• Exercise details:
Rename "coordinates" to "position" throughout the material below and give every line again with nothing else changed. Leave the pictures out of your answer.

• Data in this exercise:
___
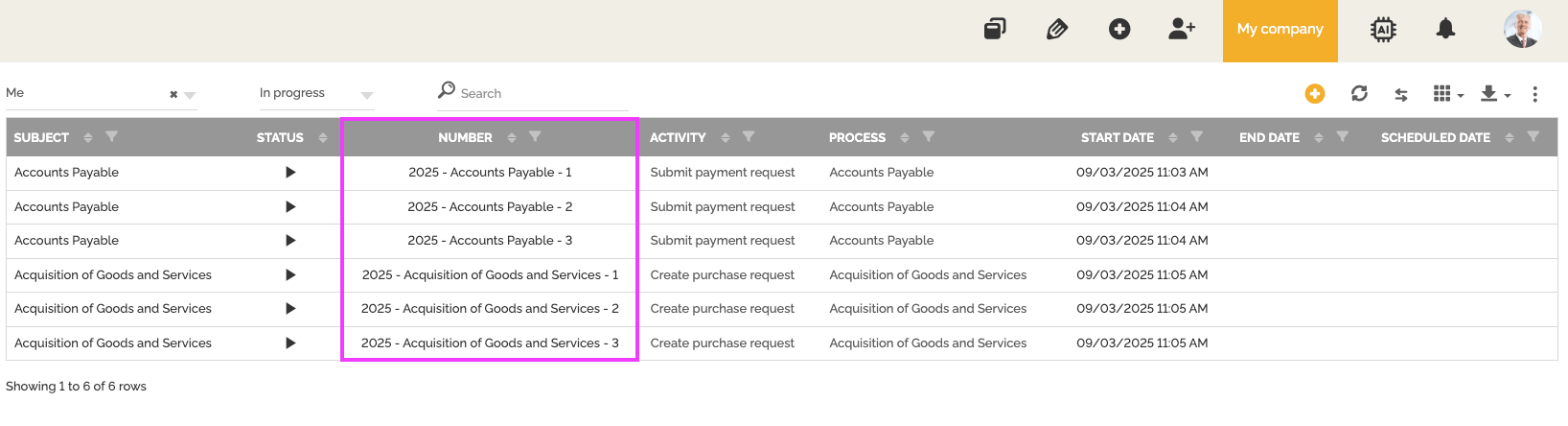The height and width of the screenshot is (426, 1568).
Task: Expand the In progress status dropdown
Action: (366, 94)
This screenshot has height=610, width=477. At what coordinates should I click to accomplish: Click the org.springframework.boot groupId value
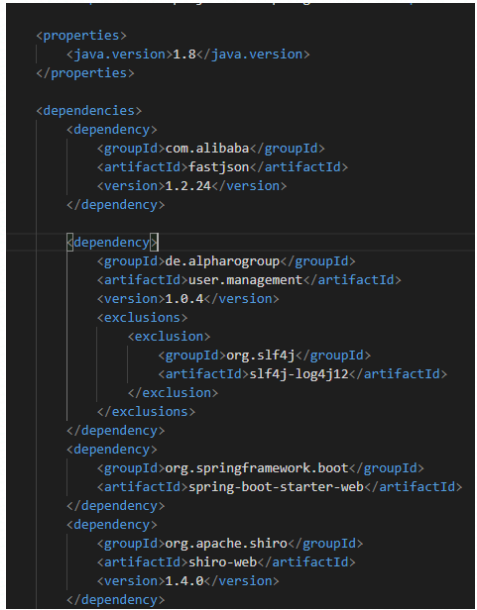tap(257, 468)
___
• Task solution:
The height and width of the screenshot is (426, 1568).
Task: Expand the In progress status dropdown
Action: (366, 94)
This screenshot has height=610, width=477. At what position should I click to accomplish: Click the org.springframework.boot groupId value
tap(257, 468)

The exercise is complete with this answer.